The following are the papers that correspond to the list of datasets:
- SemEval-2019 Task 5: Multilingual Detection of Hate Speech Against Immigrants and Women in Twitter (Basile et al., SemEval 2019)
- The Measuring Hate Speech Corpus: Leveraging Rasch Measurement Theory for Data Perspectivism (Sachdeva et al., NLPerspectives 2022)
- Detecting East Asian Prejudice on Social Media (Vidgen et al., ALW 2020)
- [2004.12764] “Call me sexist, but…”: Revisiting Sexism Detection Using Psychological Scales and Adversarial Samples (Samory et al.)
- Predicting the Type and Target of Offensive Posts in Social Media (Zampieri et al., NAACL 2019)
- [2012.10289] HateXplain: A Benchmark Dataset for Explainable Hate Speech Detection (Mathew et al.)
- [1802.00393] Large Scale Crowdsourcing and Characterization of Twitter Abusive Behavior (Founta et al.)
- Multilingual and Multi-Aspect Hate Speech Analysis (Ousidhoum et al., EMNLP-IJCNLP 2019)
- [2108.05927] Overview of the HASOC track at FIRE 2020: Hate Speech and Offensive Content Identification in Indo-European Languages (Mandal et al.)
- Are You a Racist or Am I Seeing Things? Annotator Influence on Hate Speech Detection on Twitter (Waseem, NLP+CSS 2016)
- [1703.04009] Automated Hate Speech Detection and the Problem of Offensive Language (Davidson et al.)
- Hate Towards the Political Opponent: A Twitter Corpus Study of the 2020 US Elections on the Basis of Offensive Speech and Stance Detection (Grimminger & Klinger, WASSA 2021)
- Hateful Symbols or Hateful People? Predictive Features for Hate Speech Detection on Twitter (Waseem & Hovy, NAACL 2016)
Despite the availability of the sources, it is quite hard to reproduce the original dataset as (1) many of the datasets in the table do not come with the predefiend splits; the only datasets that are available and have such splits are HatE, HatX, and HTPO, (2) how the authors unify (for example, deriving binary label from potentially complicated provided labels) the datasets is unknown, and (3) how the authors process the texts is also unknown.
It is better to find a model whose checkpoints and exact training datasets are both available; one such example is the Alpaca language model.
Models and Fine-Tuning
The authors start from the bert-base-uncased, roberta-base, and two models specifically customized to Twitter (see [2], [3]). The authors carry out the HPO on learning rates, warmup rates, number of epochs, and batch size using hyperopt.
Experiments
-
The data preparation method 3 (
All*) performs better than the method 1 (MHS, AYR, etc). It also achieves the highest scores on the Indep test set (Table 3).
Other Information
- Language classification tasks could be done with
fasttext models (doc).
Comments
-
Ill-Defined Data Collection Goal
We can read the sentence like following from the paper:
- For example both CMS and AYR datasets deal with sexism but the models trained only on CMS perform poorly when evaluated on AYR (e.g. BERTweetCSM achieves 87% F1 on CSM, but only 52% on AYR).

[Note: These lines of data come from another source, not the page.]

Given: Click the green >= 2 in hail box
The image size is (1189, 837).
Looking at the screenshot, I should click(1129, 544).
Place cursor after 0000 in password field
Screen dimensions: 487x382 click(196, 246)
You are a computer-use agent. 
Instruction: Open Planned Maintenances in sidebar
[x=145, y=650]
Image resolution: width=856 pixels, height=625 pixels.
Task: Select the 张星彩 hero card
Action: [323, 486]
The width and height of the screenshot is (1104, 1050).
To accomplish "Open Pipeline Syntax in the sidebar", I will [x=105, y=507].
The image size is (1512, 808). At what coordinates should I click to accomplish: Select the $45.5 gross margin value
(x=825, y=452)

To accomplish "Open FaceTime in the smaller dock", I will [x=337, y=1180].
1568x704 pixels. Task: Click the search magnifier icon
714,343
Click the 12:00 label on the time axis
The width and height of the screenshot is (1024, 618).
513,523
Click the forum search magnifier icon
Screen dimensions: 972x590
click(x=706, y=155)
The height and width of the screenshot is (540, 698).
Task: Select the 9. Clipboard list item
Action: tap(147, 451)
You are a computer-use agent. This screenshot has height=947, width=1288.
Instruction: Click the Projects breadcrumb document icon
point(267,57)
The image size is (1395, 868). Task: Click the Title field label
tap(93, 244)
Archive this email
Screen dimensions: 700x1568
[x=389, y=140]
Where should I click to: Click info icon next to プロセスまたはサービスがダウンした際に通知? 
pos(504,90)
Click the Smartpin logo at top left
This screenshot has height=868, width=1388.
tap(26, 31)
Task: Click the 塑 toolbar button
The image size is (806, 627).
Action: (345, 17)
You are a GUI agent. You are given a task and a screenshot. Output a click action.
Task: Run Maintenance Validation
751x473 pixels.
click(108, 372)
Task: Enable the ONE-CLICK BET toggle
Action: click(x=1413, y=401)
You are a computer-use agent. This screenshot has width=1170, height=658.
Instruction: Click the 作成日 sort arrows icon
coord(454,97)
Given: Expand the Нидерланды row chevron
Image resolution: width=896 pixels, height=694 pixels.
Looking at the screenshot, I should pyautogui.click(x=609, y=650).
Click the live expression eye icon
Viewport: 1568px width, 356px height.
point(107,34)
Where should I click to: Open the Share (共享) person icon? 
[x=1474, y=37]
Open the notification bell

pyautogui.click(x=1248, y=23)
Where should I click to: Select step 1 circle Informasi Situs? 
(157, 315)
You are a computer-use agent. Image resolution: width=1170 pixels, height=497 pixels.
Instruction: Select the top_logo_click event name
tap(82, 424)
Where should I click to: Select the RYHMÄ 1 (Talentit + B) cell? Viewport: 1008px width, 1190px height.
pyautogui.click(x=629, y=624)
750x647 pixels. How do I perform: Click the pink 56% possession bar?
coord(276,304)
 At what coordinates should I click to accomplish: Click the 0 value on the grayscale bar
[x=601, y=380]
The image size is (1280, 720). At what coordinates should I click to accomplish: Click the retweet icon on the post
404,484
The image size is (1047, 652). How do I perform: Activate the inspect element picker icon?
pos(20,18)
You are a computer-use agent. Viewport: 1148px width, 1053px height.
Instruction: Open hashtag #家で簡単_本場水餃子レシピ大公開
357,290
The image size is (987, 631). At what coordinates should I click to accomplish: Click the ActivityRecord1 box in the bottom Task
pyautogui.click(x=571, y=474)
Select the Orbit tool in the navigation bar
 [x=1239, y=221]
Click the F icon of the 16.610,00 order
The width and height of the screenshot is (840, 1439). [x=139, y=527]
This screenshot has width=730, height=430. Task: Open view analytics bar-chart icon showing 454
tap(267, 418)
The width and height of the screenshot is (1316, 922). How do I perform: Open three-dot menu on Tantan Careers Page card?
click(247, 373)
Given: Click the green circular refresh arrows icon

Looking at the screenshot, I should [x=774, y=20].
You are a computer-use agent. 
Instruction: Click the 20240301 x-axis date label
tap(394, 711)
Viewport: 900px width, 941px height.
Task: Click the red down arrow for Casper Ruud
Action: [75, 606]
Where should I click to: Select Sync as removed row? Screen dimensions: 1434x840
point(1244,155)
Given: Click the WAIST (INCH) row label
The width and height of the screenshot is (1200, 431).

- This may be due to the scope of the dataset, dealing with East Asian Prejudice during the COVID-19 pandemic, which is probably not well captured in the rest of the datasets.
The issue is that there is not quantitative measure of the underlying theme of a dataset (for example, CMS and AYR). The dataset curators may have some general ideas on what the dataset should be about; they often do not have a clearly defined measure to quantify how much one sample aligns with their data collection goals.
I wish to see some quantitative measures on topics and distributions of an NLP dataset.
Reference
- Targeted Identity Group Prediction in Hate Speech Corpora (Sachdeva et al., WOAH 2022)
- BERTweet: A pre-trained language model for English Tweets (Nguyen et al., EMNLP 2020)
- TimeLMs: Diachronic Language Models from Twitter (Loureiro et al., ACL 2022): This paper also comes from Cardiff NLP. It considers the time axis of the language modeling through continual learning. It tries to achieve OOD generalization (in terms of time) without degrading the performance on the static benchmark.